GIVEN PASSAGE
┌────────
The first thing Ralph taught us is that you can’t predict the specifics of your life. You just can’t. You can envision the future, but life often turns out to be not quite what we were planning.
And this is a good thing.
So often we strive for control, certainty, predictability, but imagine how dull life would be, how much less wondrous, if we knew the specifics of our lives—the challenges as well as the joys—before they happened.
I never could have predicted that I’d fall in love with a dog and that she’d become one of my best friends and teachers.
One of the most important lessons Ralph teaches me is to live in the moment. She’s a creature of the present, and this inspires me to be more mindful.
Whenever I’m having one of those days when there never seems to be enough time and I’m multi-tasking and rushing through everything, Ralph grounds me.
She cries for me to walk her, and I may grumble at first—I may even try to rush her—but eventually I look at her, content sniffing a tree, and remember that there really is no rush and that this moment is the only one that matters.
Ralph has also taught me about forgiveness. For her, it’s natural, automatic. She holds no grudges.
Several years ago, by accident, I slammed a car door on Ralph’s tail. She was bleeding. I had to take her to the pet emergency room.
But what I remember most about that moment is that as soon as I slammed the door on her tail, she cried and came running to me for comfort—the one who’d just hurt her! She does this all the time. Whenever she gets hurt—when someone steps on her tail by accident, for example—she cries and runs straight to the person who hurt her.
She retains no memory of anyone having hurt her. There’s no need for retaliation.
Ralph also has a natural capacity for compassion. She’s deeply affected by someone else’s pain.
└────────
COMPLETE THE FOLLOWING
1. In the essay about Ralph the dog, which lessons does the writer say Ralph has taught or teaches?
2. Could you write the next part of the essay about Ralph the dog, picking up after its final sentence?
The records that follow have nothing to do with the essay about Ralph.

GIVEN INFORMATION
┌────────
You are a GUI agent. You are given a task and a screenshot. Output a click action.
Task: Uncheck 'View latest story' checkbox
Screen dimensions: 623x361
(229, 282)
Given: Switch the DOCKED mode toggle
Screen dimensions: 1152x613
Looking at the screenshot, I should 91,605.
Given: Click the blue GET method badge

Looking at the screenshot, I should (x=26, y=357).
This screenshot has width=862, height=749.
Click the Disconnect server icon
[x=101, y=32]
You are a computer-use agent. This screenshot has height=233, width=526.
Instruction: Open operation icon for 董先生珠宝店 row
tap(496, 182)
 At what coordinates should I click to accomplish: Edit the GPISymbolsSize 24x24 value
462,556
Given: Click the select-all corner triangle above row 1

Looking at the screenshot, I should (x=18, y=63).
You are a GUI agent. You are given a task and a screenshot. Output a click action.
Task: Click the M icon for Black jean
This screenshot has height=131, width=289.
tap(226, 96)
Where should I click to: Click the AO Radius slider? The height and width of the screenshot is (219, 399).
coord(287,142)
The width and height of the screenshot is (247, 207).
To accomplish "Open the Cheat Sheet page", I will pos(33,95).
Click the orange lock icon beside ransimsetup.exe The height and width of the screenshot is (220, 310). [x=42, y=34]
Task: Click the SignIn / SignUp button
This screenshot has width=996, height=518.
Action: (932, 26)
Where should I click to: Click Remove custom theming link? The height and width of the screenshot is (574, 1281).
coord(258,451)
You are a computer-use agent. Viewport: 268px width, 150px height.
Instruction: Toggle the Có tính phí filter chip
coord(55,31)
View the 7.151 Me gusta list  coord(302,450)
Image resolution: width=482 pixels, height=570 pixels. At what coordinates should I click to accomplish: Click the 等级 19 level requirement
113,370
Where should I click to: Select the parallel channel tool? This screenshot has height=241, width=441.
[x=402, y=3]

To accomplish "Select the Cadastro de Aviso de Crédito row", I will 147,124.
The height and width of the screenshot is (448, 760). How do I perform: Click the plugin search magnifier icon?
└────────
EXPECTED RESPONSES
1.
- You can't predict the specifics of your life.
- Live in the moment.
- Forgiveness.

2.
I remember a pretty bad fight between Nicole and me. We’d said some hurtful things to each other, and Nicole was crying. I knew that the right thing to do, no matter what we’d been fighting about, was to comfort her, but my ego got in the way, and I remained angry, unable to access my compassion.
But as soon as Ralph heard Nicole crying, she ran over to lick Nicole’s face. Perhaps some dog experts would tell me that Ralph wasn’t really feeling compassion, and that’s fine, but her actions still taught me a lesson: when someone is in pain and needs compassion, you do your best to put your ego aside and be loving in the moment. That’s a lesson I’m still in the process of learning.
One of the greatest joys of having a dog is that Ralph is always ecstatic to see us—when we wake in the morning, when we come home, when we walk into the room.
When anyone comes into our home, she’s the same way—thrilled to see whoever it is. When we’re walking her and approach a stranger, her tail goes crazy, and she just wants to connect with that person.
Again, dog experts may try to explain that there’s something evolutionarily self-serving in this behavior, but even if there is, it still teaches me important lessons.
I see how happy Ralph is to greet each day, and it inspires me to be just as excited about my day, and to be thrilled to be alive.
When I’m too busy and find myself rushing through my day, a happy greeting from Ralph—always with something in her mouth to present to me—reminds me to slow down and to be just as happy to see her.
Ralph also reminds me—especially useful on days when I’m busy—that all of us, dogs and humans, are meant to play.
It’s so easy to get stuck in a pattern of working all the time—every free moment—but one trip to the park with Ralph breaks that pattern.
As soon as she gets out of the car she bounds through the grass. All she wants to do is run and chase balls and sticks—she’s practically bursting. Nothing else matters, and this inspires me to forget about my work and worries for the time being.
Because she’s a German Shepherd, Ralph is hard-wired to herd. She needs to keep her pack together.
Her pack includes me and my wife, and now our son. In fact, we call ourselves a pack almost as often as we call ourselves a family.
Years ago, when Ralph was younger, we’d use her herding instinct to exercise her. When we took her to the park, Nicole would run in one direction, I’d run in the opposite direction, and Ralph would run back and forth, desperate to keep us connected.
You can see the metaphor I’m going for: Ralph reminds me how important it is to stay connected with my pack—my family.
Whenever I’m feeling disconnected from my family—usually through my own fault—I try to think of Ralph running back and forth, from one side of the park to the other, just to make sure we’re not getting too far from each other.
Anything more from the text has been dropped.